Blockchain Consensus And Fault Tolerance In A Nutshell

Photo by rawpixel on Unsplash

The blockchain is a distributed and decentralised system, which means that it needs to have a way of tracking the official current state of the system. Since the blockchain can include financial transactions and business agreements, it is important that all parties involved are in sync regarding the terms of the agreement.

So, one of the most important components to blockchain is this idea of group consensus.

Even though it might appear odd, blockchain is a very inefficient system.
We’re asking multiple nodes, sometimes tens of thousands of computer nodes, to all repeat the same work. They’re all keeping a copy of the same data.

And the reason we agree to this tremendous inefficiency is that if we can get all or most of those nodes to agree on what the truth is we can have a lot of trust that that’s actually the truth, that that record hasn’t been tampered with or altered or changed in any way.

So, the consensus is kind of at the base of the blockchain.

There are several different methods we use right now to have all these nodes reach consensus.

Essentially, when we talk about consensus, you can think of every block in a blockchain as being like a sheet of paper. It has a fixed amount of space. We write a transaction on every line, and when that sheet of paper is full, it’s important that we all, as a group, come together and compare our different sheets and select the sheet or the version of the paper that the majority agree with.

The consensus is a way to ensure the nodes on the network verify the transactions and agree with their order and existence on the ledger. In the case of applications like a cryptocurrency, this process is critical to prevent double spending or other invalid data being written to the underlying ledger, which is a database of all the transactions.

Consensus mechanisms are essential in a decentralised world where there are no middlemen and where trust has truly become decentralised with the trustless movement of value.

And so, there are several different methods that we use to come to a consensus on a block. Different solutions that fit different situations.
The main difference between consensus mechanisms is the way in which they delegate and reward the verification of transactions. It’s important to mention that most blockchain ecosystems have a hybrid of different consensus mechanisms. There is no need to choose one over the other.

The oldest and most widespread and known method is what’s called Proof of Work.

Proof of Work or simply PoW has served us well for the past almost ten years, it started in Bitcoin, and it’s used in every major public and most private blockchain.

But we’re also starting to see some of the limitations of Proof of Work.
One of the big limitations behind Proof of Work right now is how big and how fast it can scale.

Currently, on Proof of Work blockchains, we’re able to process somewhere between 50 and 20 transactions worldwide per second, which may sound like a lot until you realise that modern payment processing networks like Mastercard and Visa can scale up to over 70,000 transactions a second.

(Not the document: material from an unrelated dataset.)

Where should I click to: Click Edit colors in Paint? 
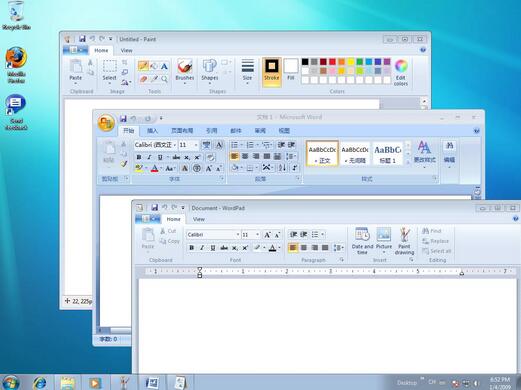[x=401, y=73]
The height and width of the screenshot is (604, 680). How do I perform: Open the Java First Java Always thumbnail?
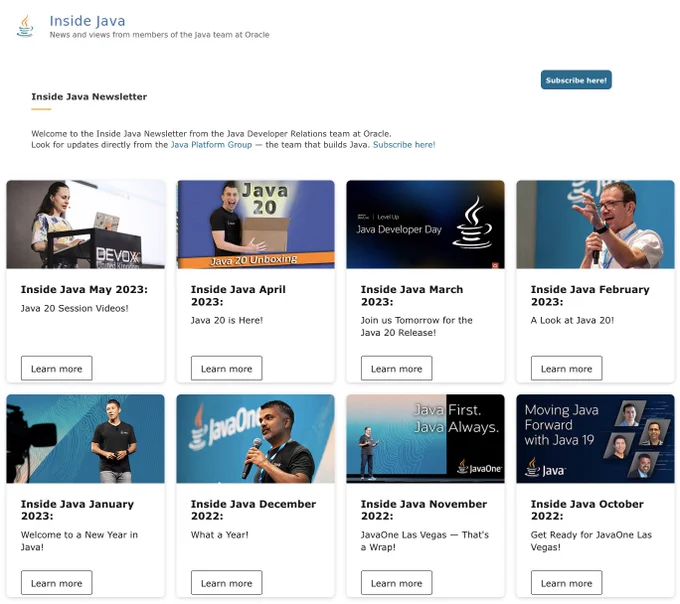point(425,438)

As you can see, in order to compete with conventional technology, blockchain really needs to speed up that transaction rate.

There are many proposed alternative consensus methods for how we might be able to reach that kind of scale. There are things in production right now like Tangle which use a block-less solution, and there are also new and emerging consensus methods like Proof of Stake or Proof of Activity that we’re currently examining to take the work out of Proof of Work.

The takeaway point to understand is that, it’s this consensus, it is this idea of asking all of these nodes, potentially tens of thousands of nodes, to all repeat the same work and then periodically come together and agree on whatever the majority select the right version of the truth to be, that gives blockchain that high level of trust and makes it such a secure record store.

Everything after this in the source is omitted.